━━━ Testo fornito

Il ciclo dei Surez, Cavani, Godin e Muslera non è ancora finito. Avrà almeno un'altra opportunità di brillare, ai Mondiali. La vittoria contro il Perù ha infatti dato all'Uruguay la possibilità di giocare Qatar 2022 contro ogni pronostico autunnale.
A novembre, infatti, l'Uruguay aveva un piede fuori dai Mondiali. Deludente in una serie incredibile di gare, alla fine la federazione aveva voltato pagina dopo il 3-0 subito contro la Bolivia, esonerando un mito come Tabarez dopo quindici anni. Una decisione forte, utile però a dare una scossa.
Reduce da quattro k.o di fila, l'Uruguay sembrava una squadra stanca e senza idee, colma di giocatori che sembravano aver dato il loro meglio in passato. Invece le ultime uscite hanno portato a tre successi su tre contro Venezuela, Paraguay e il già citato Perù. Sei goal fatti, solo uno subito.
Alonso, commissario tecnico che ha sostituito Tabarez, ha continuato a dare fiducia a Suarez e Godin, due dei maggiori rappresentanti del nuovo millennio, con Bentancur in mezzo e De Arrescaeta sulla corsia esterna mancina. Fuori Caceres e Nandez, mentre Cavani si è alternato con Nunez.
Da 4-1-4-1 a 4-4-2 più quadrato che ha dato ragione all'Uruguay, che si qualifica così al quarto Mondiale consecutivo. I dubbi relativi al 2026, però, sono molteplici. In un paese capace di sfornare grandi talenti nonostante una limitata popolazione di appena tre milioni di abitanti, non si vedono all'orizzonte grandi stelline pronte a sostituire i più anziani.

━━━━━━
━━━ Dati forniti

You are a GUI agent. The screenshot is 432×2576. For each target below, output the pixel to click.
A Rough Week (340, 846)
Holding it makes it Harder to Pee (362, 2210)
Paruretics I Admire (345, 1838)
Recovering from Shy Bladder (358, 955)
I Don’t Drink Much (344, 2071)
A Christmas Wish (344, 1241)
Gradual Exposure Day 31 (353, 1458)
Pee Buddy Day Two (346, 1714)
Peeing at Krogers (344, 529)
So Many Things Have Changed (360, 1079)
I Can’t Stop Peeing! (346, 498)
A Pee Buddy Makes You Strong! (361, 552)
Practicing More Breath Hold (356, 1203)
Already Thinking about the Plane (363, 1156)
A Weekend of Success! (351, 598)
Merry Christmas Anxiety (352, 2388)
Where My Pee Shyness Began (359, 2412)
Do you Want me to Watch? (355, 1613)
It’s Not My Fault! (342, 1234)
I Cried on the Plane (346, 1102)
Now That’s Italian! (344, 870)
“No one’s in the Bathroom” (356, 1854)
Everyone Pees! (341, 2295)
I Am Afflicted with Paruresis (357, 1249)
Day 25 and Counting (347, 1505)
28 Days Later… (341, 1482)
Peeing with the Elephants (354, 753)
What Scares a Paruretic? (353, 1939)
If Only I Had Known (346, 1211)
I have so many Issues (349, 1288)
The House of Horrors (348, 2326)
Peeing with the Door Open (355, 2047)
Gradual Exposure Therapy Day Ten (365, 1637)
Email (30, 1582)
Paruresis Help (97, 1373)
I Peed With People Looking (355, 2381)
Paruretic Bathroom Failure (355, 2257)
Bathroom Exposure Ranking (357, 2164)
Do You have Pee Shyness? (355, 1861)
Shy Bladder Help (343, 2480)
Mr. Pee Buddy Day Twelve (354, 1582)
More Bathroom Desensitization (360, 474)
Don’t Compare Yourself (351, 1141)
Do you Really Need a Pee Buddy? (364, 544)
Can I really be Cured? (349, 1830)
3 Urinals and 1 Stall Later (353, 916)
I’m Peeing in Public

━━━━━━

Compito 1 - Riscrivi in forma più breve il paragrafo dell'articolo sull'Uruguay che comincia con "Reduce da quattro k.o di fila", mantenendone i fatti principali.
Compito 2 - Elenca tutte le nazionali affrontate dall'Uruguay che l'articolo sull'Uruguay nomina.
Compito 3 - Prosegui l'articolo sull'Uruguay a partire dal punto in cui si ferma.

La tua risposta 1 - Dopo quattro sconfitte consecutive, l'Uruguay sembrava una squadra stanca, senza idee e piena di giocatori ormai oltre il loro momento migliore. Nelle ultime partite ha invece vinto tre gare su tre, contro Venezuela, Paraguay e Perù, con sei gol segnati e uno solo subito.

La tua risposta 2 -
- Perù
- Bolivia
- Venezuela
- Paraguay

La tua risposta 3 -
Nel 2026 Cavani avrà 39 anni al pari di Muslera e Luis Suarez, mentre Godin ben 40. Caceres, ultimamente in panchina ma comunque sempre nel giro della rappresentativa, conterà 38 anni nella carta d'identità. Non è escluso che alcuni di loro possano ancora esserci, in caso di mancato ritiro.
Sicuramente l'Uruguay ripartirà dopo il 2022 dal numero dieci Giorgian de Arrascaeta, così come Darwin Núñez del Benfica. Tra gli Under spiccano Pellistri, Ugarte e Fabricio Diaz, ma saranno fondamentali anche Valverde del Real Madrid e Rodrigo Bentancur. Toccherà ad Alonso, se confermato, plasmare la nuova Nazionale. Per ora, però, spazio ai grandi vecchi insieme ai nuovi arrivati: c'è da preparare un Mondiale.